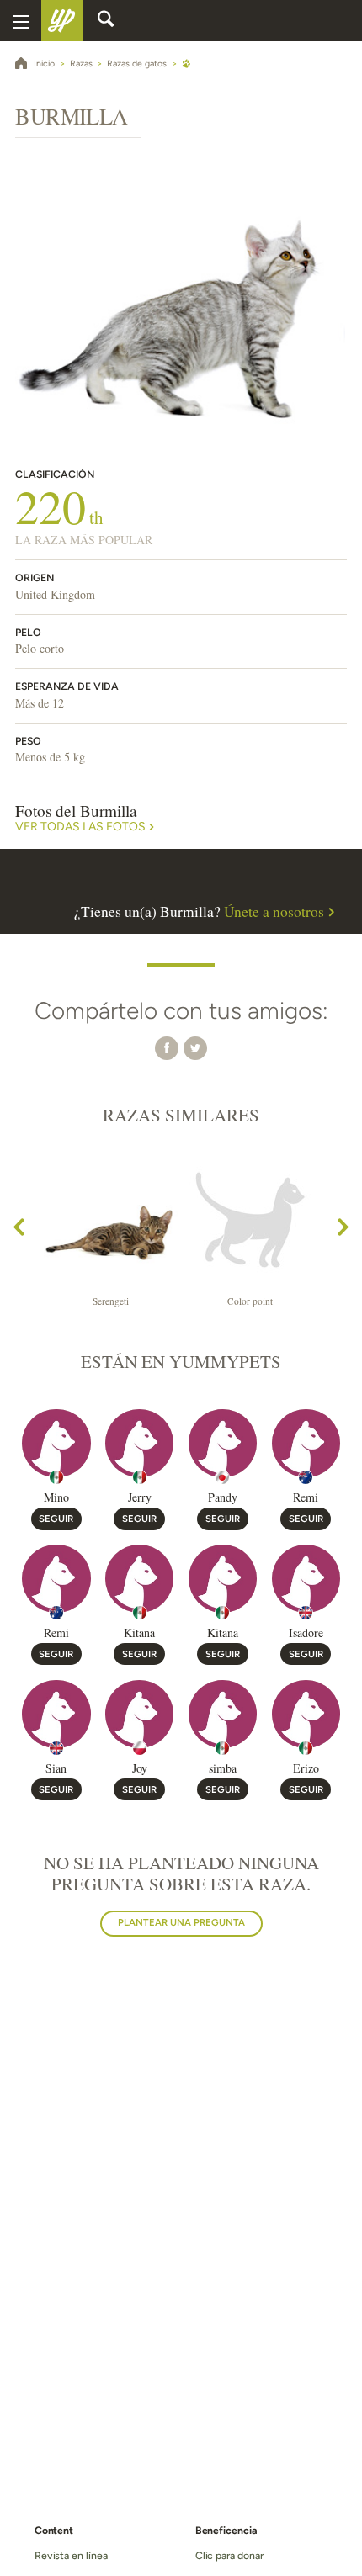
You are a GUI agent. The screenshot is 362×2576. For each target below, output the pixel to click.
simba (223, 1768)
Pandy (222, 1497)
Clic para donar (229, 2555)
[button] (166, 1047)
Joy (139, 1768)
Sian (56, 1768)
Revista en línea (71, 2555)
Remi (305, 1497)
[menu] (20, 20)
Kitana (139, 1632)
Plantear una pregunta (181, 1922)
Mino (56, 1497)
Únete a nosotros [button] (274, 912)
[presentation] (19, 1229)
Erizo (306, 1768)
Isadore (306, 1632)
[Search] (106, 21)
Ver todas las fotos (80, 827)
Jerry (140, 1497)
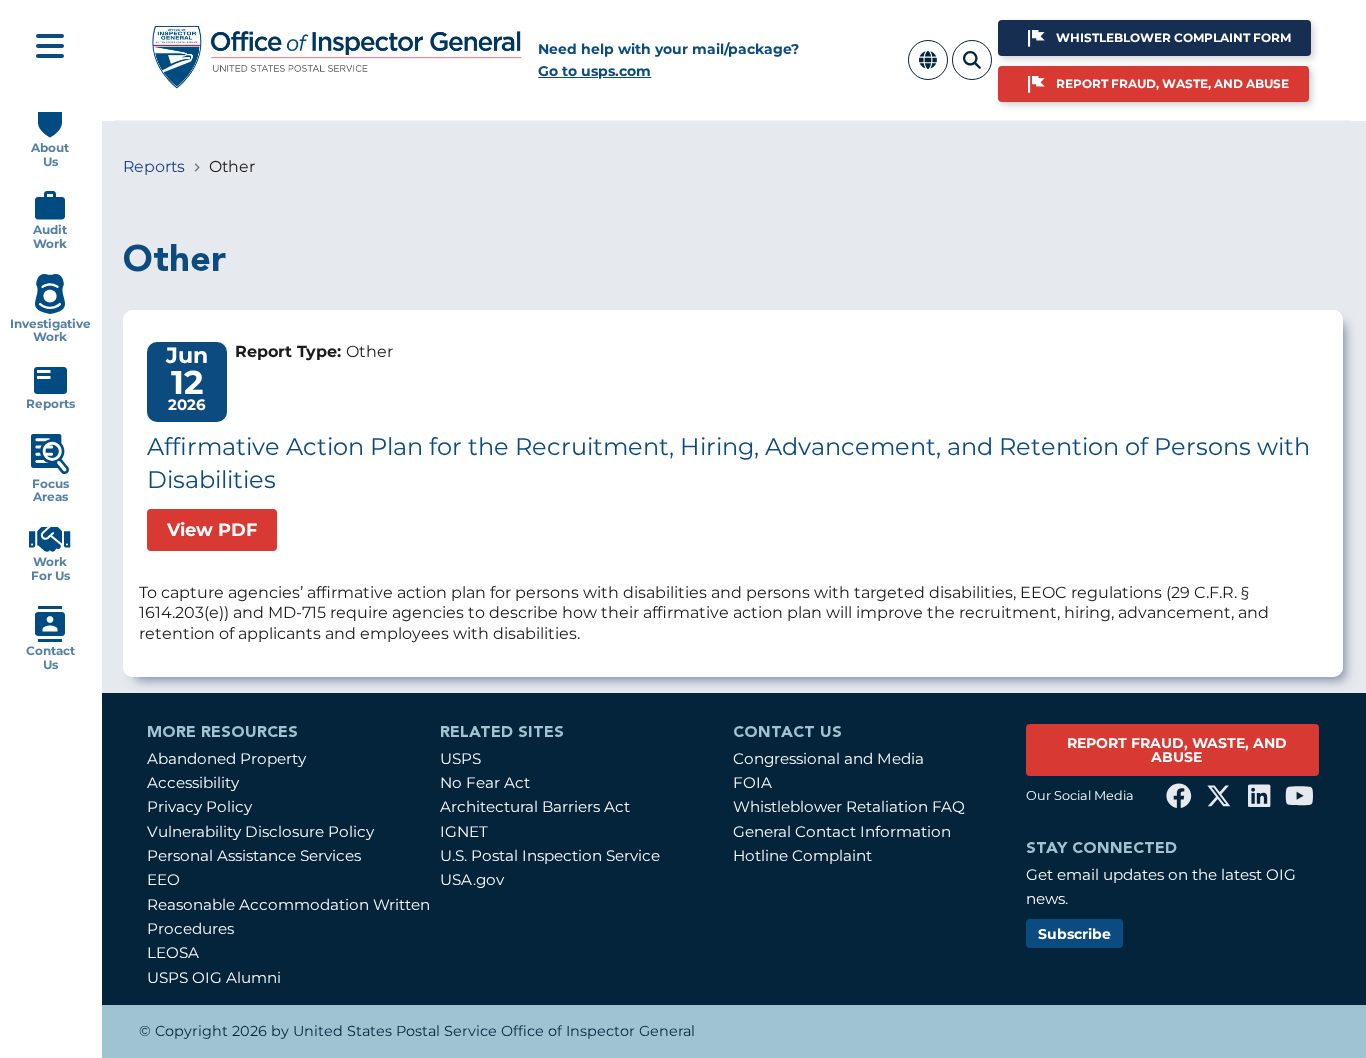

WHAT THE EXERCISE ASKS
All lines from the one bearing "Plantear una pregunta (181, 1922)" through the last line of the records, and only those, should be duplicated exactly; no picture belongs in the copy.

EXERCISE RESULT
Plantear una pregunta (181, 1922)
Mino (56, 1497)
Únete a nosotros [button] (274, 912)
[presentation] (19, 1229)
Erizo (306, 1768)
Isadore (306, 1632)
[Search] (106, 21)
Ver todas las fotos (80, 827)
Jerry (140, 1497)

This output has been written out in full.